Your goal: After reading each line of the entries, give the number of lines that contain "dimensions" and nothing else.

Data for processing:
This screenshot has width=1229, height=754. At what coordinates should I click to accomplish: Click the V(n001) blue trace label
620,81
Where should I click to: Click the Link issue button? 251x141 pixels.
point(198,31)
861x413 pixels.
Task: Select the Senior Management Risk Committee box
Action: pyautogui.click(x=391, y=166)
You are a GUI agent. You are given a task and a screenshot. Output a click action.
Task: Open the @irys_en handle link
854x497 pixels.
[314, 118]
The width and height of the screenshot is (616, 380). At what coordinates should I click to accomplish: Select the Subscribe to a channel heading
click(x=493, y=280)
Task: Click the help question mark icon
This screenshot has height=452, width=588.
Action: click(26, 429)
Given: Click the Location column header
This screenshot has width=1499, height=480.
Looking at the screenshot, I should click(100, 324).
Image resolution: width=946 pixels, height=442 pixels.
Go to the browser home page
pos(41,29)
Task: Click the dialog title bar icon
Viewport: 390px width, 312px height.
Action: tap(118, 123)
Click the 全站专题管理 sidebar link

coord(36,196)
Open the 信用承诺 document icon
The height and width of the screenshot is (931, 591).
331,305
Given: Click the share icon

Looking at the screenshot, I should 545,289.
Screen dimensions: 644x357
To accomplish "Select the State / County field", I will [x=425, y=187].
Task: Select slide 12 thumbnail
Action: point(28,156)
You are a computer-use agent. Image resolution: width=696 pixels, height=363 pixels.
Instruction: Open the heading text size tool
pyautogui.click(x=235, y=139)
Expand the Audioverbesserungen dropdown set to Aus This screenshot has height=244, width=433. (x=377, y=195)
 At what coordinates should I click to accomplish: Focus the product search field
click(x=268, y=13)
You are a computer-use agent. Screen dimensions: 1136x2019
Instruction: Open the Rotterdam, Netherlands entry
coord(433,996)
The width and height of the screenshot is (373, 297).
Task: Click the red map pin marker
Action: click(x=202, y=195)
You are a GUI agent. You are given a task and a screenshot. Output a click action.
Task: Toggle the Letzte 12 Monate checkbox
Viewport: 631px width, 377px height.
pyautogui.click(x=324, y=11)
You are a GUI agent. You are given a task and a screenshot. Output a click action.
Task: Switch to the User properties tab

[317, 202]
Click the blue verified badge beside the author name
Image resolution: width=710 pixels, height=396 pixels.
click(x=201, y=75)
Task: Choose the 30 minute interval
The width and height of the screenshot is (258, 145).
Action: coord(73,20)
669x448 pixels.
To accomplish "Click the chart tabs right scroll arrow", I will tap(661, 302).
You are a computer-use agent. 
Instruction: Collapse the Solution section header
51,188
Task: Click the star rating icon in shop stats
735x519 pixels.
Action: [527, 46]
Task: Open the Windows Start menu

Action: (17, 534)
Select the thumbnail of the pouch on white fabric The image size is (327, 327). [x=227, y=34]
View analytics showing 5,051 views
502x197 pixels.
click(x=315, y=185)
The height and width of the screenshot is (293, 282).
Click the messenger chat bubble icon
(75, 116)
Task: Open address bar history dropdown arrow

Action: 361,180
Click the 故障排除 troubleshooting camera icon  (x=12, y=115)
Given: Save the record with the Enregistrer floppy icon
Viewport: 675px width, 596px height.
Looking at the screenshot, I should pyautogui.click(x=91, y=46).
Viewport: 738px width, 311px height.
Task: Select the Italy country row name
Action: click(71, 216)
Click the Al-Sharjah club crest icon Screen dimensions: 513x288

Exercise answer: 3